## [Reading passage]
- - -

(File) Last Friday, Marriott International announced a system breach leaving private details - including names, credit card numbers, mailing addresses, and passport numbers - of about 500 million of its customers reported stolen. SOURCE: Scott Olson/Getty Images/AFP

(File) Last Friday, Marriott International announced a system breach leaving private details – including names, credit card numbers, mailing addresses, and passport numbers – of about 500 million of its customers reported stolen. SOURCE: Scott Olson/Getty Images/AFP

What caused the Marriott data breach?

CYBERATTACKS are on the rise and businesses are struggling to protect their data. Attackers are getting more and more sophisticated everyday and current approaches to cybersecurity are becoming obsolete every passing minute.

Last Friday, for example, Marriott International announced a system breach where the company lost private details — including names, credit card numbers, mailing addresses, and passport numbers — of about 500 million of its customers to hackers.

The breach, according to the group originated at Starwood hotels in 2014 before it merged with Marriott to create the world’s largest hotel chain. Starwood brands include St. Regis, Westin, Sheraton, Aloft, Le Meridien, and Four Points.

The Washington Post reported that after the apparent hack went undetected at the time of the acquisition in 2016 and the subsequent years.

Marriot revealed that an internal security tool, in September 2018 alerted the company on an attempt to access Starwood guest reservation database.

Upon further investigations, it found out that there has been unauthorized access to the network since 2014.

Marriot president and CEO, Arne Sorenson said, “We deeply regret this incident happened. We fell short of what our guests deserve and what we expect of ourselves. We are doing everything we can to support our guests, and using lessons learned to be better moving forward.”

The breach ranks as one of the largest ever reported, following the hack of Yahoo that compromised up to 3 billion user data in 2013.

Starwood was a part of a different breach, along with other luxury hotels including Trump Hotels and Mandarin Oriental in 2015, when malware targetting credit and debit card information was detected on its payment systems.

- - -

## [Records supplied]
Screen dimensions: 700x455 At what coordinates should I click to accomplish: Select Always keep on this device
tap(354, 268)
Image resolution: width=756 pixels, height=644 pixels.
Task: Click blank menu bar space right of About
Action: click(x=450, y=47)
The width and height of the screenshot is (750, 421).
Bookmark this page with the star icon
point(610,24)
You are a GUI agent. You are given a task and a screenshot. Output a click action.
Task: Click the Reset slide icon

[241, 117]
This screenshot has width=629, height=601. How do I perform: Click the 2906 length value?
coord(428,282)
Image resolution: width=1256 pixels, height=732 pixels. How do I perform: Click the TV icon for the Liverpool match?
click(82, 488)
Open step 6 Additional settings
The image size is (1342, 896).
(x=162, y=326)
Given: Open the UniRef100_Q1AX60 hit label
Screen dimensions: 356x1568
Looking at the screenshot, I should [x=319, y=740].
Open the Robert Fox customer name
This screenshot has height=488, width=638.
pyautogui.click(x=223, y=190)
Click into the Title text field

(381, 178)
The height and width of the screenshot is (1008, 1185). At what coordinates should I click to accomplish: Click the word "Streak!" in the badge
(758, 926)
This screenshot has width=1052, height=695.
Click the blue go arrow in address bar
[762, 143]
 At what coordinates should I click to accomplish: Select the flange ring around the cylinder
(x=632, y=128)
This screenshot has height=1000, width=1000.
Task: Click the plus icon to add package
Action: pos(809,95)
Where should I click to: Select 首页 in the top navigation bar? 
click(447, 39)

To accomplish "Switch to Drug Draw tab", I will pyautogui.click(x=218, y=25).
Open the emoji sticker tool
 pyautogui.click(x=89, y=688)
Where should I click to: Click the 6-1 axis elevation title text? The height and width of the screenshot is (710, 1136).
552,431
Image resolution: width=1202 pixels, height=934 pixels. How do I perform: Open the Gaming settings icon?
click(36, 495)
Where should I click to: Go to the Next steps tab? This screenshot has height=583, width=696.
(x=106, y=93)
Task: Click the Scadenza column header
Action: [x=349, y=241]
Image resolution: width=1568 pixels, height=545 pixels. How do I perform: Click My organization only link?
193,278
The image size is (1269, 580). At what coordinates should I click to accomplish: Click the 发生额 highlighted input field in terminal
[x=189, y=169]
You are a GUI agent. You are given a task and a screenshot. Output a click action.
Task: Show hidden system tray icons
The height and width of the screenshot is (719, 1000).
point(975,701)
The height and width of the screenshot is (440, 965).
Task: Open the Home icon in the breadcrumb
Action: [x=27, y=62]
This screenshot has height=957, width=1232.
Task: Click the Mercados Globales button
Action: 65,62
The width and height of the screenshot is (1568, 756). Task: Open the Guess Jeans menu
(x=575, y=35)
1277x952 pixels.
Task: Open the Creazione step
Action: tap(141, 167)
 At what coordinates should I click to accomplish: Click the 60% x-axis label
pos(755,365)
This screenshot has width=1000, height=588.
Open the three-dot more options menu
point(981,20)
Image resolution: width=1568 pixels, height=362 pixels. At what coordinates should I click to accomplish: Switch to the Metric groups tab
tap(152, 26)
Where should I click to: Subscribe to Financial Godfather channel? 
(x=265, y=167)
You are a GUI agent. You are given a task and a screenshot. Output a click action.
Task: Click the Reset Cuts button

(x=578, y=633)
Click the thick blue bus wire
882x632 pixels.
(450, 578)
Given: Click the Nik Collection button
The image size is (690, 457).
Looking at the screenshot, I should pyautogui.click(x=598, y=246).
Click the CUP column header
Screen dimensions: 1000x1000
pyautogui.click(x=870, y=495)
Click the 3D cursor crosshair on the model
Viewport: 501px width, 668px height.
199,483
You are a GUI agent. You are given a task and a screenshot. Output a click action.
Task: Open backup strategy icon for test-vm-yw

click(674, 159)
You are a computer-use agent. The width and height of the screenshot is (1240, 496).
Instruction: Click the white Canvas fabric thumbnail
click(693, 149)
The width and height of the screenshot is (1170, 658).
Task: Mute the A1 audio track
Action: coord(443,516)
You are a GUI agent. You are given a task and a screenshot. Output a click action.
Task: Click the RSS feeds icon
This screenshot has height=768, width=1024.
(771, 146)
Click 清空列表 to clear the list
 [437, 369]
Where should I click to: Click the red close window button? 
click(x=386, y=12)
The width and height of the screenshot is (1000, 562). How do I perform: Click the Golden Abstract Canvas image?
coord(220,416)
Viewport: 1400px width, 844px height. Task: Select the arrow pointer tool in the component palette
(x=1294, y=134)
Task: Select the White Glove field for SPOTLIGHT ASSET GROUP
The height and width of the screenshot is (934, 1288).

- - -

## [Activity]
Continue the article on the Marriott data breach, starting after its final sentence.

## [Solved exercise]
At this point, the motive of the latest hack remains unclear to the investigators and experts. The debate is on whether it is identity theft or an act of espionage by nation-state operatives targeting information of travelers.

The financial impact of the breach is also too early to ascertain, Marriott said in its filing to the Securities and Exchange Commission, but the company does not foresee any significant impact on its financial standing in the long term.

Breaches like this and the preceding ones, that compromise sensitive consumer data could be an indication that the current approaches to cybersecurity have become inadequate in dealing with threats of the modern era.

Even with antivirus, firewalls, and other preventative measures in place, hackers were able to intrude Marriott’s networks and operated without detection for years.

The bad news is, there could be many other companies whose data has been breached but has not been discovered yet.

And thus, there has to be a rethink of how enterprises, both big and small, approach cybersecurity.

Modern and futuristic technologies, such as AI, automation, and analytics, have to be integrated into a combined and coordinated approach to fend off sophisticated cyber threats.

Cybercrimes cost the world economy up to US$600 billion per year, and its about time that companies adopted more sophisticated methods to detect and neutralize cyber threats.